Action Faith member Nancy led worship this morning and evening with her beaming smile, lovely alto voice, and abandonment to the rhythm. For Americans, the rhythm is the most direct way into worship because the lyrics are often difficult to decipher. Two other young women and a young man played beaded gourds. The amount of sound produced by these “stringed” hand drums is startling, but the greatest magic comes from watching the elegant hand and body movements with which the gourd-players keep the beat.
The day consisted of a bible study and two talks with a lunch break in the middle. After worship came Genesis 37, 39 & 40 with some fun playback moments dramatizing the auctioning off of Joseph (played by the pastor’s young son of the same name) to the crowd of Ishmaelites (the rest of the attenders of the retreat), and Joseph’s dejection after being forgotten by the cupbearer after successfully interpreting his dream. A local youth pastor presented a thorough gospel message from Genesis 3 and several passages in Romans about the fall and our need for a savior. He continues tomorrow to explore what it really means to be a Christian. Finally, Kate and Anthony spoke about the role of the Holy Spirit and its manifestations in gifts and fruit (the “rice” of the Spirit, Kate referred to it, as she was trying to explain that we gain daily nourishment from the presence of the Spirit in our lives and Liberians eat more rice than they do fruit). We had a makeshift ministry time during which we invited anybody who wanted more of the Holy Spirit to come forward. Four young people came forward (2 male, 2 female), and we laid hands on them. Then we invited any others who wanted more of the Holy Spirit to come forward to pray, and these first four then prayed for the next 8 or so who came forward. The number of those receiving and extending hands in prayer eventually doubled, and then we spent some time praying for those who felt a desire for the gift of healing to be at work in their lives. We then prayed for those who wanted to move in the gift of prophecy. And lastly we prayed for those who wanted to move in the less public gifts of mercy and service. These young people were hungry for more of God, and though there was some uncertainty on their faces, there was no uncertainty in their faith!
In the evening, three of the four who had asked for the gift of healing were invited forward, after the talk, to pray for about 5 people who expressed that they were ill or in pain and wanted healing. This being Africa and not suburban USA, these young people prayed loudly and with physical forcefulness. (Thankfully, there were no healing prayer injuries!) We hope to spend more time later in the week adding more tools to their repertoire when it comes to praying for other people, such as the pre-prayer interview and the mid-prayer check-in.
The highlight of the evening was a rousing talk by Alfreda from Ecclesiastes 12:1, in which Solomon exhorts his readers to remember their Creator while they are in their youth.
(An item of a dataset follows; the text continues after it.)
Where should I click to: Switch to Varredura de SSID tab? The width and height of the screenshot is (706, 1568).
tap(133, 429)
Alfreda commanded our full attention and called us to live a life worth living and without regret: follow the Lord now, do not delay!
Attendance during the day was about 75, and about half that tonight. Those who are coming are very invested, and we are getting to know several of these young people in a deeper way. So much promise!
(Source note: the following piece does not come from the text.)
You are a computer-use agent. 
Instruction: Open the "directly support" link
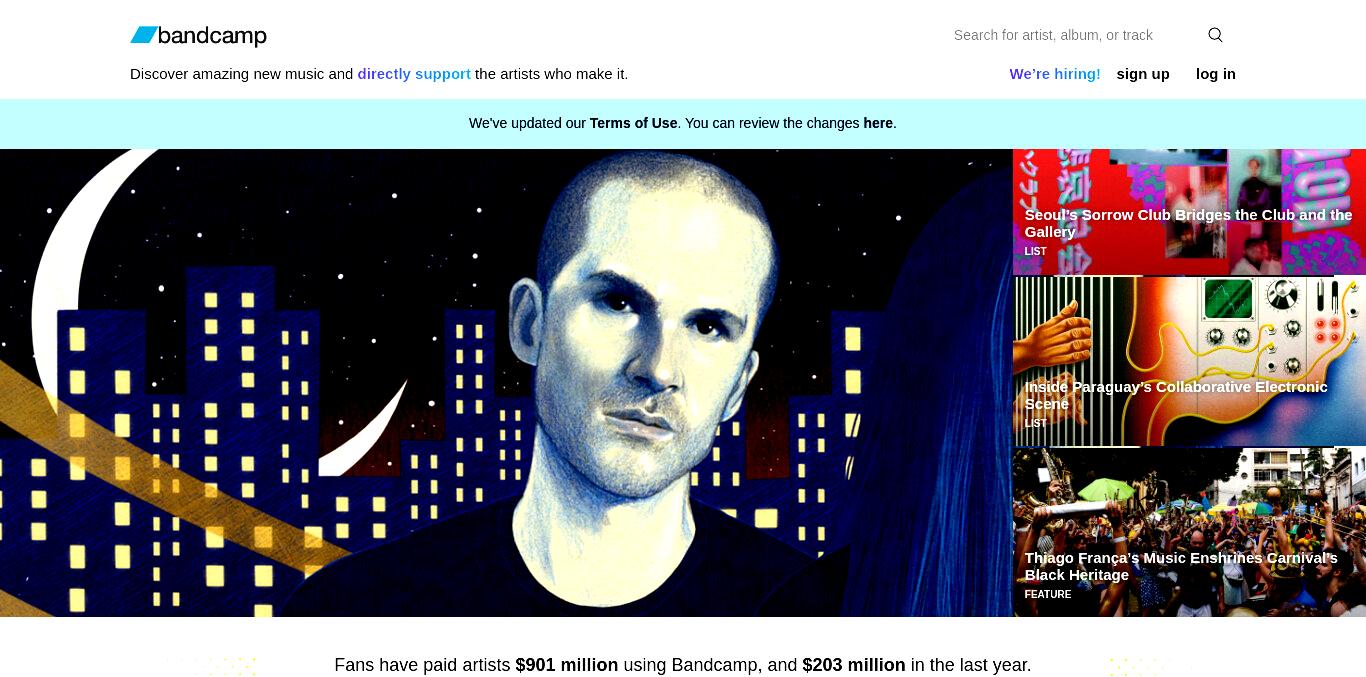click(414, 74)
I was struck by passing interactions with a 12-year-old boy whose name, it turns out, is the same as my 3rd son, Matthew. He stared at me through most of the morning worship; I assume because he doesn’t get to watch many white men up close. (He need not know how unlike most white men I may be!) He asked to have his picture taken with me in the afternoon and also with Anthony and Kate. For this boy, and for many of the young men and women, there is a vulnerability toward those who visit from the US because they realize that their future may be somewhat dependent upon the “kindness of strangers” to quote Tennessee Williams. The truth is that their access to education may be limited unless they find some “sponsor” to financially support them. Rebuild Africa seeks to redirect the focus of young people in this situation onto the Lord and onto their own desire for self-development. It is easy for a Liberian young person to get fixed on the outsider and to become discouraged or dejected if they cannot find someone to “sponsor” them. A dilemma for all of us.
In Jesus’ words, the harvest is ripe for the picking, but the workers are few.